(Extracted data entries)
· · · ·

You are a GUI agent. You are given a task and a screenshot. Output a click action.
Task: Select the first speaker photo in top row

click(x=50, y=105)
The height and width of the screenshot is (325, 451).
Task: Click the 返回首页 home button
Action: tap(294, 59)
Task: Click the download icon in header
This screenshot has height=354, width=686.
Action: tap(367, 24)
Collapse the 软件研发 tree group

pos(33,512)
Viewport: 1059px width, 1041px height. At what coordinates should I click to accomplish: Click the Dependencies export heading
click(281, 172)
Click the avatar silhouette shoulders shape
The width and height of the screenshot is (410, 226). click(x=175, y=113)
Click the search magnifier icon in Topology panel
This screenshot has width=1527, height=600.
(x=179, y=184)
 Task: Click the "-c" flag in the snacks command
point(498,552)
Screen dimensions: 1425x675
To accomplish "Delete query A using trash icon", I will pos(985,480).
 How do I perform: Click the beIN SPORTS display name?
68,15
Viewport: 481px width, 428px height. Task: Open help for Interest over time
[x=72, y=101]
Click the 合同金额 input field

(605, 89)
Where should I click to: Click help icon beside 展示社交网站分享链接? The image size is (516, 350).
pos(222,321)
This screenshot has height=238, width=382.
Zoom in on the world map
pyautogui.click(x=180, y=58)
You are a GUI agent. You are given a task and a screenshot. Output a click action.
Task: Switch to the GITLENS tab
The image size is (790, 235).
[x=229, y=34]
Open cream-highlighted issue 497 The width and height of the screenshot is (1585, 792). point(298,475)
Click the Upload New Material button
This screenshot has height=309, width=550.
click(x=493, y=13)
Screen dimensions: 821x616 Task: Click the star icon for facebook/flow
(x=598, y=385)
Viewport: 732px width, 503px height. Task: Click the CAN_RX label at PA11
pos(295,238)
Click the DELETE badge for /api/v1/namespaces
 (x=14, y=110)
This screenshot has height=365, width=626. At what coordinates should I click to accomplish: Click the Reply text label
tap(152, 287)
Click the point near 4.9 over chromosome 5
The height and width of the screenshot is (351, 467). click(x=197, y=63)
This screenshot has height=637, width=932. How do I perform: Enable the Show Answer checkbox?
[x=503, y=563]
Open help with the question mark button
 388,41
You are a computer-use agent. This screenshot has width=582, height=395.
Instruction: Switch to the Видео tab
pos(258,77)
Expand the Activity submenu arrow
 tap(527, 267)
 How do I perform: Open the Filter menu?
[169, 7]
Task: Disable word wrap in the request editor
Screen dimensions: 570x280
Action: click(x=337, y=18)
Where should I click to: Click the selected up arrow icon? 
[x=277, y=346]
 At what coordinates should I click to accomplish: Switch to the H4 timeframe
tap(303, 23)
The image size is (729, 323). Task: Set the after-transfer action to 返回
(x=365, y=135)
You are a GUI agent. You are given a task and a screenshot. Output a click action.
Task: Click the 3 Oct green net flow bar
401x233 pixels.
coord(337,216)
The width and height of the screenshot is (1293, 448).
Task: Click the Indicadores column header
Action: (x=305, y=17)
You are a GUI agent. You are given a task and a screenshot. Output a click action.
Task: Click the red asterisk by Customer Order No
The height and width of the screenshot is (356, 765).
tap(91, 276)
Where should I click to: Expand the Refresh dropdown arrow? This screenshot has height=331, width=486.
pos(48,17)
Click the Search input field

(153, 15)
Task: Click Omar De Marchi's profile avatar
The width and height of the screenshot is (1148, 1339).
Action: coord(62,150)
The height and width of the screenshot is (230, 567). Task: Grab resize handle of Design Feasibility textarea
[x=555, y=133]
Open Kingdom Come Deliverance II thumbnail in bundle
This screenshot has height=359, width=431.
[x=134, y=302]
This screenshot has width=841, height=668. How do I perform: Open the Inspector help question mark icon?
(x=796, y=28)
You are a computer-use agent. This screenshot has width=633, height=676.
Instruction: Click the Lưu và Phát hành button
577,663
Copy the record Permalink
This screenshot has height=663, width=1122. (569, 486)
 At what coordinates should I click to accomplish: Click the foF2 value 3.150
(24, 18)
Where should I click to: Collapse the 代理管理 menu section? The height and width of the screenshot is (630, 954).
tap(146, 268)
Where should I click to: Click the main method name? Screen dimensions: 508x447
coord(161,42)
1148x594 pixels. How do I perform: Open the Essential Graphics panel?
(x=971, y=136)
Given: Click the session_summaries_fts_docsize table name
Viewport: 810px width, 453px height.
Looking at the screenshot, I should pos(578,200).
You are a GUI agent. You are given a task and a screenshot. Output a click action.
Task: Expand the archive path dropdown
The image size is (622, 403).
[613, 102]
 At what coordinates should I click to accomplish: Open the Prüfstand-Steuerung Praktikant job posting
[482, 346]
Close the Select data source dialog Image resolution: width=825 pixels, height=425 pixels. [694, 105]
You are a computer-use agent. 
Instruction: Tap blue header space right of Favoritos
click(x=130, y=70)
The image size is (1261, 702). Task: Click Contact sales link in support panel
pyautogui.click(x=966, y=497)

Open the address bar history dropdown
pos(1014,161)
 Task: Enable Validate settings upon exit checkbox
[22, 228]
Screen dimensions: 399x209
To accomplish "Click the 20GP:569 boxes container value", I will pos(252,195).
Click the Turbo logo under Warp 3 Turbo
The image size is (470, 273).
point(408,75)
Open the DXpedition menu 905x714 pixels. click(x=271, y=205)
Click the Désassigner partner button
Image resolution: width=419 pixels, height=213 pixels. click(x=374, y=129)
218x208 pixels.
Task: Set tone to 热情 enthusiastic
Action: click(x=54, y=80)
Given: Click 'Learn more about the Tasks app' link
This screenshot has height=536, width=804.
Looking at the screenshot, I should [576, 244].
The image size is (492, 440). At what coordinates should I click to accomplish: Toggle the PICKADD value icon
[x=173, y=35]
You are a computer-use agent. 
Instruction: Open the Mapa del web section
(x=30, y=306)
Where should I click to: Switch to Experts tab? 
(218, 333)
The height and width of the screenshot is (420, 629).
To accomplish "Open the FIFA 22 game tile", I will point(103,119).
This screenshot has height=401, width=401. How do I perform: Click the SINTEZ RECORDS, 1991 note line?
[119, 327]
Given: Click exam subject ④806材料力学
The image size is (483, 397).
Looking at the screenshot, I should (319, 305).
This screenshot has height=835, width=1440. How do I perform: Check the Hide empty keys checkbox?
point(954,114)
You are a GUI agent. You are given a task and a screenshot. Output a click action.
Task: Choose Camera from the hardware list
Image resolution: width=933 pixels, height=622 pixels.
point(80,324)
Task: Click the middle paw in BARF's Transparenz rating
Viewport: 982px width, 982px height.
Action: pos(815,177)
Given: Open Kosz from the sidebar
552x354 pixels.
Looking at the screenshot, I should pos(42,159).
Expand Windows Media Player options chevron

· · · ·

Please identify each line in the data above that contains the string "pixels" and copy those lines out in full.

Answer to this problem
401x233 pixels.
1148x594 pixels. How do I perform: Open the Essential Graphics panel?
Close the Select data source dialog Image resolution: width=825 pixels, height=425 pixels. [694, 105]
Open the DXpedition menu 905x714 pixels. click(x=271, y=205)
Image resolution: width=419 pixels, height=213 pixels. click(x=374, y=129)
218x208 pixels.
Image resolution: width=933 pixels, height=622 pixels.
552x354 pixels.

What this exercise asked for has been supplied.